### [EXERCISE]
Would you retype all of these records exactly?

(Pixel coordinate grounding data)
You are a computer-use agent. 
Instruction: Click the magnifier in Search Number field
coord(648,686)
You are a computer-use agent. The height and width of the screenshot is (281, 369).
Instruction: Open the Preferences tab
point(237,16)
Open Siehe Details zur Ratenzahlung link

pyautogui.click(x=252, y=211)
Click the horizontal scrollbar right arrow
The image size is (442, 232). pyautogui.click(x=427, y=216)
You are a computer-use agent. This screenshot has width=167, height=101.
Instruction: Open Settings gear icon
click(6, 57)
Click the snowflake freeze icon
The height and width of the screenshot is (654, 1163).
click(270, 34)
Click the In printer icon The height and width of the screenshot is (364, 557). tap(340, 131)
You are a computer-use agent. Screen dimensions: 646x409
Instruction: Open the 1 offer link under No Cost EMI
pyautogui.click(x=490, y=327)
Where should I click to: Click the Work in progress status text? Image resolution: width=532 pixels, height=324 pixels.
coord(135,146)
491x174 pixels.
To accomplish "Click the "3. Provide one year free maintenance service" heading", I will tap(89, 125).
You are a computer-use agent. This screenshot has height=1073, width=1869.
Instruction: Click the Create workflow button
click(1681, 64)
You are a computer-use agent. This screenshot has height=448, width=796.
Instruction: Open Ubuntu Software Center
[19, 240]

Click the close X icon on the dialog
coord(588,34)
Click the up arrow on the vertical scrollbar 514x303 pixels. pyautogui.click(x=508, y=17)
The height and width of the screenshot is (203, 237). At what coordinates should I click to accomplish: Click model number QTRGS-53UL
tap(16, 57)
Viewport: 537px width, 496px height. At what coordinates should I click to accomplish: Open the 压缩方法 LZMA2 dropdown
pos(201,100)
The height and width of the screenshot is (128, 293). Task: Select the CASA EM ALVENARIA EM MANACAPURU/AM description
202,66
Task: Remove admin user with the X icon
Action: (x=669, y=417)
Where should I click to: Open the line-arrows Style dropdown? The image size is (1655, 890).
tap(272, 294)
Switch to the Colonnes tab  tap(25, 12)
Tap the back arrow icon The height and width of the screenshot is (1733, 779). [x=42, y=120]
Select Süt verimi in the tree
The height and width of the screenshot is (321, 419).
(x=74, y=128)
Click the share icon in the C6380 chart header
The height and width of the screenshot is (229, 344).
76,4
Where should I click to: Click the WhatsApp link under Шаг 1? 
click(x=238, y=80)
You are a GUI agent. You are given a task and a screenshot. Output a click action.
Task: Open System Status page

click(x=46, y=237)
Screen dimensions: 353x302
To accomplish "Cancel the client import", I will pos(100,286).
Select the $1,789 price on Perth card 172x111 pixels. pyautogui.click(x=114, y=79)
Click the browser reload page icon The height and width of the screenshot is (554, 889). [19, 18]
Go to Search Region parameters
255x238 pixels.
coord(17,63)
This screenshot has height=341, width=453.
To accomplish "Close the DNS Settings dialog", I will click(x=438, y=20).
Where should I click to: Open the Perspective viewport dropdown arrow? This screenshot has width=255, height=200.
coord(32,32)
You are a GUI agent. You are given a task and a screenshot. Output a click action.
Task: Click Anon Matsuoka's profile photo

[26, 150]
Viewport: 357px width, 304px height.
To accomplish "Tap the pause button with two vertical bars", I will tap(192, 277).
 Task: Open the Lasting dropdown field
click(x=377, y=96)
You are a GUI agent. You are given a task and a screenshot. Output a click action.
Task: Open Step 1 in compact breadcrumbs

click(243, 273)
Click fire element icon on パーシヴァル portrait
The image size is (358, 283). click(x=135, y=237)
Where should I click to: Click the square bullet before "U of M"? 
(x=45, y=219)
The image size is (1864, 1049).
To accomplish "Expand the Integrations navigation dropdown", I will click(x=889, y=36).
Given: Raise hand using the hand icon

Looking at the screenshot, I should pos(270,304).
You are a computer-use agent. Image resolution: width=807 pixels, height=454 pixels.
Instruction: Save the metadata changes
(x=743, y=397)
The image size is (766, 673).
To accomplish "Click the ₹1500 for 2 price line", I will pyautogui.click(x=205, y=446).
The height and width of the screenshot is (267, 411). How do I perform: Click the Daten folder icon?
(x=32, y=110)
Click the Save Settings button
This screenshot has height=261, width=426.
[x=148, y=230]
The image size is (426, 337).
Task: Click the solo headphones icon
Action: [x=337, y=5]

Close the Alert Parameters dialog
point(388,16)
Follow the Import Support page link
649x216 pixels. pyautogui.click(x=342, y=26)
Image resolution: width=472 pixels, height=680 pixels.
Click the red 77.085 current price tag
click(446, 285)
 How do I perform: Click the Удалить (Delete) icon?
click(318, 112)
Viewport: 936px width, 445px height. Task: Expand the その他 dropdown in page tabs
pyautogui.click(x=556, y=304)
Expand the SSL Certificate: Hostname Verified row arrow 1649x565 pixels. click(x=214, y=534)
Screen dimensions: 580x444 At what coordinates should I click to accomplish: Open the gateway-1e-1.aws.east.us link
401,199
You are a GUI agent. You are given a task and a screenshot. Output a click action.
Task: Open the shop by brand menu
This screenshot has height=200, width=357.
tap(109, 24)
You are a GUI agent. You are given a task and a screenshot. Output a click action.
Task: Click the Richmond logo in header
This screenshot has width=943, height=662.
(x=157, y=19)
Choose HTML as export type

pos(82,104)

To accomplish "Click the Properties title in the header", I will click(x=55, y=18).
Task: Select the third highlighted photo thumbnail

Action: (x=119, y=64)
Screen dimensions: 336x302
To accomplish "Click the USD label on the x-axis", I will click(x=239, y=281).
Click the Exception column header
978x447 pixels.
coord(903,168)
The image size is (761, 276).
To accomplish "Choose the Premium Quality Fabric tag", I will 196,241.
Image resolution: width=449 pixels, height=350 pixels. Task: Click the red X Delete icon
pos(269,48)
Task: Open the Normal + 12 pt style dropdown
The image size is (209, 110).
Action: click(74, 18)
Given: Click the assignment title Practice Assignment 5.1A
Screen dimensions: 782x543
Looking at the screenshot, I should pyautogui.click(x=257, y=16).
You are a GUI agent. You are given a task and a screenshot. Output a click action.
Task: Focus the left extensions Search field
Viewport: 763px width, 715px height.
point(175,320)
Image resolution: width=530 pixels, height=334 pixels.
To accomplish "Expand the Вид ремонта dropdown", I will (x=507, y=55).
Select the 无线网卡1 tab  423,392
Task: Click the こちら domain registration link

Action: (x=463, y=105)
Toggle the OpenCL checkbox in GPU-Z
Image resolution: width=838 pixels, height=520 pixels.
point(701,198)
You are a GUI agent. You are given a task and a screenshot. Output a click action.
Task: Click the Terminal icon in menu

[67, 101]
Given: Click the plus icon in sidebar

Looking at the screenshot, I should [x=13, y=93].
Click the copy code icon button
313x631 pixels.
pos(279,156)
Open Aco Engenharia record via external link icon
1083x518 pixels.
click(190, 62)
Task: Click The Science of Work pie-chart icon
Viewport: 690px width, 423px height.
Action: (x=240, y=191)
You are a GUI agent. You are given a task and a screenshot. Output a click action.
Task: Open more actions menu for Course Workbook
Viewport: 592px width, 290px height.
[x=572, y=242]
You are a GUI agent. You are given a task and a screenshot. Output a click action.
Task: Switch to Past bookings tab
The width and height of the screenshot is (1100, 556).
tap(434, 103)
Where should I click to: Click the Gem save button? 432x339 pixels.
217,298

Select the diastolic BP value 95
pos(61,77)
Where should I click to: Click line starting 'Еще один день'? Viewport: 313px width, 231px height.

### [WRITTEN REPLY]
You are a computer-use agent. 
Instruction: Click the magnifier in Search Number field
coord(648,686)
You are a computer-use agent. The height and width of the screenshot is (281, 369).
Instruction: Open the Preferences tab
point(237,16)
Open Siehe Details zur Ratenzahlung link

pyautogui.click(x=252, y=211)
Click the horizontal scrollbar right arrow
The image size is (442, 232). pyautogui.click(x=427, y=216)
You are a computer-use agent. This screenshot has width=167, height=101.
Instruction: Open Settings gear icon
click(6, 57)
Click the snowflake freeze icon
The height and width of the screenshot is (654, 1163).
click(270, 34)
Click the In printer icon The height and width of the screenshot is (364, 557). tap(340, 131)
You are a computer-use agent. Screen dimensions: 646x409
Instruction: Open the 1 offer link under No Cost EMI
pyautogui.click(x=490, y=327)
Where should I click to: Click the Work in progress status text? Image resolution: width=532 pixels, height=324 pixels.
coord(135,146)
491x174 pixels.
To accomplish "Click the "3. Provide one year free maintenance service" heading", I will tap(89, 125).
You are a computer-use agent. This screenshot has height=1073, width=1869.
Instruction: Click the Create workflow button
click(1681, 64)
You are a computer-use agent. This screenshot has height=448, width=796.
Instruction: Open Ubuntu Software Center
[19, 240]

Click the close X icon on the dialog
coord(588,34)
Click the up arrow on the vertical scrollbar 514x303 pixels. pyautogui.click(x=508, y=17)
The height and width of the screenshot is (203, 237). At what coordinates should I click to accomplish: Click model number QTRGS-53UL
tap(16, 57)
Viewport: 537px width, 496px height. At what coordinates should I click to accomplish: Open the 压缩方法 LZMA2 dropdown
pos(201,100)
The height and width of the screenshot is (128, 293). Task: Select the CASA EM ALVENARIA EM MANACAPURU/AM description
202,66
Task: Remove admin user with the X icon
Action: (x=669, y=417)
Where should I click to: Open the line-arrows Style dropdown? The image size is (1655, 890).
tap(272, 294)
Switch to the Colonnes tab  tap(25, 12)
Tap the back arrow icon The height and width of the screenshot is (1733, 779). [x=42, y=120]
Select Süt verimi in the tree
The height and width of the screenshot is (321, 419).
(x=74, y=128)
Click the share icon in the C6380 chart header
The height and width of the screenshot is (229, 344).
76,4
Where should I click to: Click the WhatsApp link under Шаг 1? 
click(x=238, y=80)
You are a GUI agent. You are given a task and a screenshot. Output a click action.
Task: Open System Status page

click(x=46, y=237)
Screen dimensions: 353x302
To accomplish "Cancel the client import", I will pos(100,286).
Select the $1,789 price on Perth card 172x111 pixels. pyautogui.click(x=114, y=79)
Click the browser reload page icon The height and width of the screenshot is (554, 889). [19, 18]
Go to Search Region parameters
255x238 pixels.
coord(17,63)
This screenshot has height=341, width=453.
To accomplish "Close the DNS Settings dialog", I will click(x=438, y=20).
Where should I click to: Open the Perspective viewport dropdown arrow? This screenshot has width=255, height=200.
coord(32,32)
You are a GUI agent. You are given a task and a screenshot. Output a click action.
Task: Click Anon Matsuoka's profile photo

[26, 150]
Viewport: 357px width, 304px height.
To accomplish "Tap the pause button with two vertical bars", I will tap(192, 277).
 Task: Open the Lasting dropdown field
click(x=377, y=96)
You are a GUI agent. You are given a task and a screenshot. Output a click action.
Task: Open Step 1 in compact breadcrumbs

click(243, 273)
Click fire element icon on パーシヴァル portrait
The image size is (358, 283). click(x=135, y=237)
Where should I click to: Click the square bullet before "U of M"? 
(x=45, y=219)
The image size is (1864, 1049).
To accomplish "Expand the Integrations navigation dropdown", I will click(x=889, y=36).
Given: Raise hand using the hand icon

Looking at the screenshot, I should pos(270,304).
You are a computer-use agent. Image resolution: width=807 pixels, height=454 pixels.
Instruction: Save the metadata changes
(x=743, y=397)
The image size is (766, 673).
To accomplish "Click the ₹1500 for 2 price line", I will pyautogui.click(x=205, y=446).
The height and width of the screenshot is (267, 411). How do I perform: Click the Daten folder icon?
(x=32, y=110)
Click the Save Settings button
This screenshot has height=261, width=426.
[x=148, y=230]
The image size is (426, 337).
Task: Click the solo headphones icon
Action: [x=337, y=5]

Close the Alert Parameters dialog
point(388,16)
Follow the Import Support page link
649x216 pixels. pyautogui.click(x=342, y=26)
Image resolution: width=472 pixels, height=680 pixels.
Click the red 77.085 current price tag
click(446, 285)
 How do I perform: Click the Удалить (Delete) icon?
click(318, 112)
Viewport: 936px width, 445px height. Task: Expand the その他 dropdown in page tabs
pyautogui.click(x=556, y=304)
Expand the SSL Certificate: Hostname Verified row arrow 1649x565 pixels. click(x=214, y=534)
Screen dimensions: 580x444 At what coordinates should I click to accomplish: Open the gateway-1e-1.aws.east.us link
401,199
You are a GUI agent. You are given a task and a screenshot. Output a click action.
Task: Open the shop by brand menu
This screenshot has height=200, width=357.
tap(109, 24)
You are a GUI agent. You are given a task and a screenshot. Output a click action.
Task: Click the Richmond logo in header
This screenshot has width=943, height=662.
(x=157, y=19)
Choose HTML as export type

pos(82,104)

To accomplish "Click the Properties title in the header", I will click(x=55, y=18).
Task: Select the third highlighted photo thumbnail

Action: (x=119, y=64)
Screen dimensions: 336x302
To accomplish "Click the USD label on the x-axis", I will click(x=239, y=281).
Click the Exception column header
978x447 pixels.
coord(903,168)
The image size is (761, 276).
To accomplish "Choose the Premium Quality Fabric tag", I will 196,241.
Image resolution: width=449 pixels, height=350 pixels. Task: Click the red X Delete icon
pos(269,48)
Task: Open the Normal + 12 pt style dropdown
The image size is (209, 110).
Action: click(74, 18)
Given: Click the assignment title Practice Assignment 5.1A
Screen dimensions: 782x543
Looking at the screenshot, I should pyautogui.click(x=257, y=16).
You are a GUI agent. You are given a task and a screenshot. Output a click action.
Task: Focus the left extensions Search field
Viewport: 763px width, 715px height.
point(175,320)
Image resolution: width=530 pixels, height=334 pixels.
To accomplish "Expand the Вид ремонта dropdown", I will (x=507, y=55).
Select the 无线网卡1 tab  423,392
Task: Click the こちら domain registration link

Action: (x=463, y=105)
Toggle the OpenCL checkbox in GPU-Z
Image resolution: width=838 pixels, height=520 pixels.
point(701,198)
You are a GUI agent. You are given a task and a screenshot. Output a click action.
Task: Click the Terminal icon in menu

[67, 101]
Given: Click the plus icon in sidebar

Looking at the screenshot, I should [x=13, y=93].
Click the copy code icon button
313x631 pixels.
pos(279,156)
Open Aco Engenharia record via external link icon
1083x518 pixels.
click(190, 62)
Task: Click The Science of Work pie-chart icon
Viewport: 690px width, 423px height.
Action: (x=240, y=191)
You are a GUI agent. You are given a task and a screenshot. Output a click action.
Task: Open more actions menu for Course Workbook
Viewport: 592px width, 290px height.
[x=572, y=242]
You are a GUI agent. You are given a task and a screenshot. Output a click action.
Task: Switch to Past bookings tab
The width and height of the screenshot is (1100, 556).
tap(434, 103)
Where should I click to: Click the Gem save button? 432x339 pixels.
217,298

Select the diastolic BP value 95
pos(61,77)
Where should I click to: Click line starting 'Еще один день'? Viewport: 313px width, 231px height.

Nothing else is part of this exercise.